WHAT NEEDS TO BE DONE
Determine how many lines of the entries include the word "icon", and report that number with no further text.

-=-=-=-=-

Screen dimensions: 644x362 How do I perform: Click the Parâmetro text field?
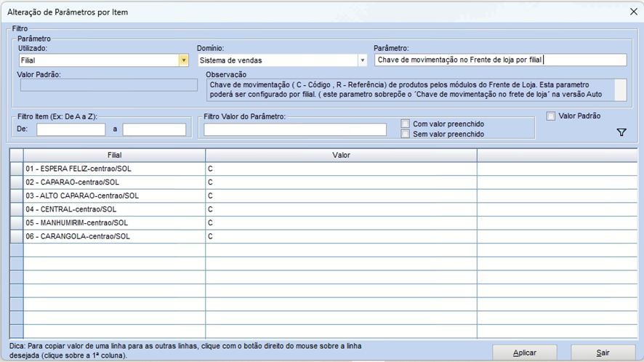(500, 60)
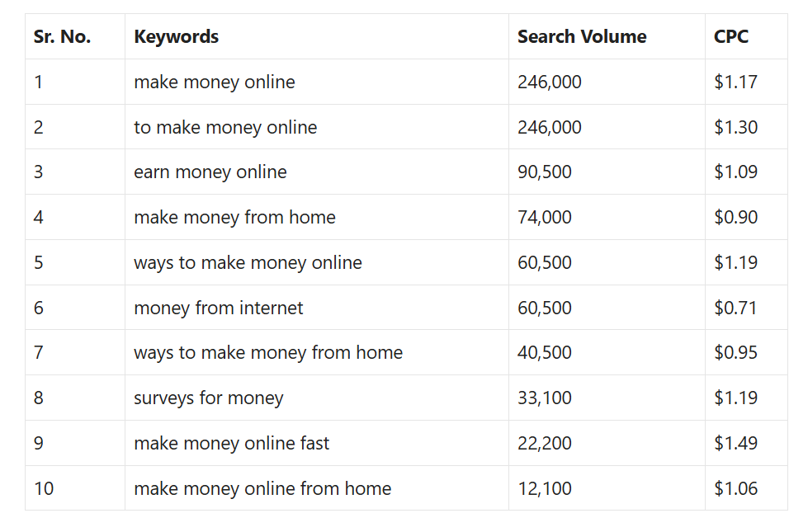Click the 12,100 search volume value
808x532 pixels.
click(544, 488)
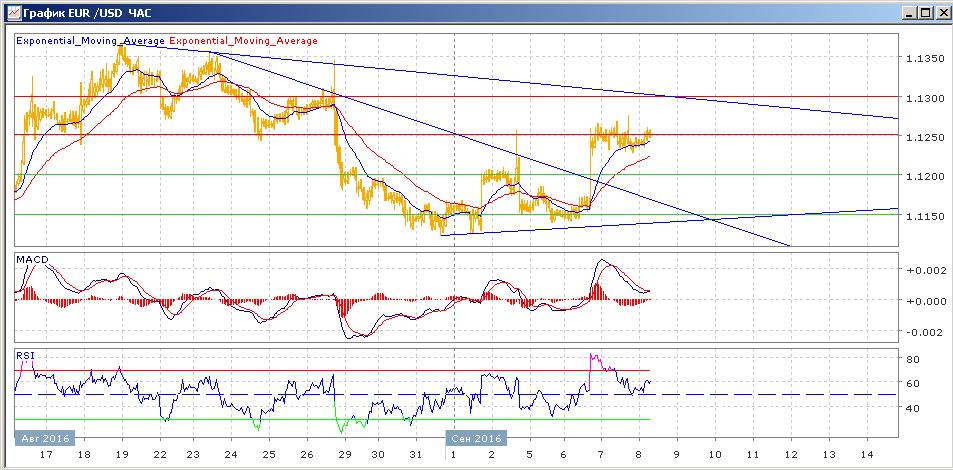Maximize the EUR/USD chart window
Screen dimensions: 953x470
point(924,13)
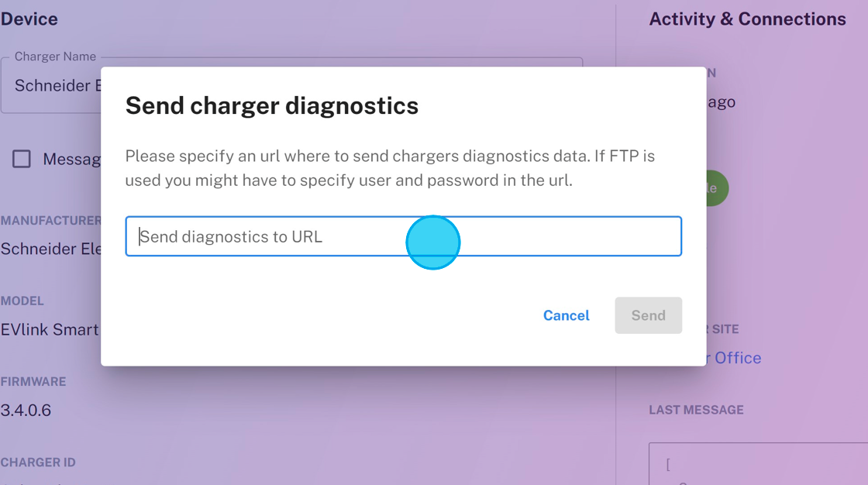Click the EVlink Smart model value
The height and width of the screenshot is (485, 868).
(x=50, y=329)
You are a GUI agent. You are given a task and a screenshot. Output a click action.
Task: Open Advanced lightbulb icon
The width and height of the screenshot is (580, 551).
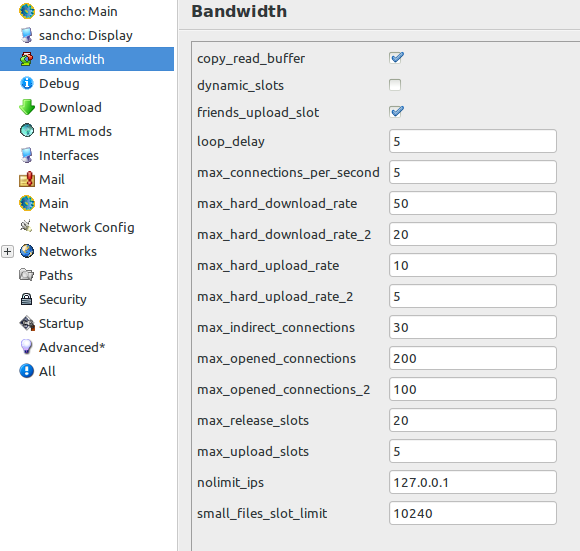click(27, 347)
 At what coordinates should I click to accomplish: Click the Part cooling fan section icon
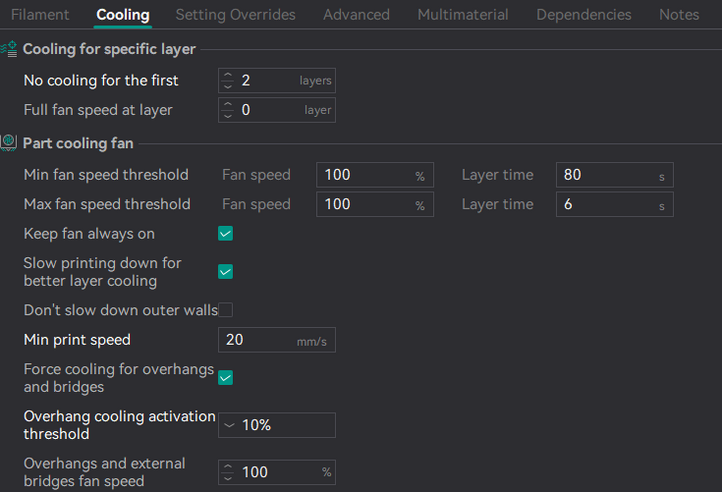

-=-=-=-=-

RESPONSE TO THE EXERCISE
2